III. Market Drivers Affecting Pay for THIS Role
- III.I Refinery project cycles: Turnaround seasons (spring/fall) and sanctioned debottlenecking/fuels compliance programs drive short-term spikes in contractor rates and hiring premiums.
- III.II Regional hot spots: U.S. Gulf Coast and West Coast refineries often pay at or above the 50th–75th percentiles due to site density, competition for talent, and cost-of-living differentials.
- III.III Rig/refinery utilization: High utilization and strong crack spreads correlate with larger capex/opex programs, elevating both staff bonuses and contractor day rates.

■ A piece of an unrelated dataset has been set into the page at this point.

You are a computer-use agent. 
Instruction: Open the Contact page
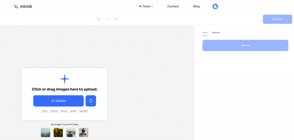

- III.IV Talent scarcity: Experienced project engineers with both field execution (TA tie-ins) and front-end development (FEL 1–3) experience are in short supply; this scarcity sustains the upper bands.
- III.V Employer type: Owner-operators skew toward higher base and bonuses; refinery-focused EPC/contractors skew toward higher hourly/day rates and overtime potential.
If you need current spot rates for your location, search jobs on Rigzone and filter specifically for “refinery project engineer.”
IV. Entry Pathways
- IV.I University pipelines: BS in Mechanical, Chemical, or Civil; start as project or field engineer via internships/co-ops at refineries; transition into project engineering within 1–2 years.
- IV.II EPC to owner-operator: Begin at a refinery-focused EPC in project engineering; move on-site to owner-operator roles to increase base/bonus and gain unit-specific experience.
- IV.III Internal transitions: Operations/maintenance engineers shifting into projects, especially those with PSM/MOC exposure and vendor/fabrication coordination experience.
- IV.IV Apprenticeship-style growth: Start as project coordinator/document controller or construction coordinator; accumulate P6, change management, and QA/QC exposure en route to full project engineer scope.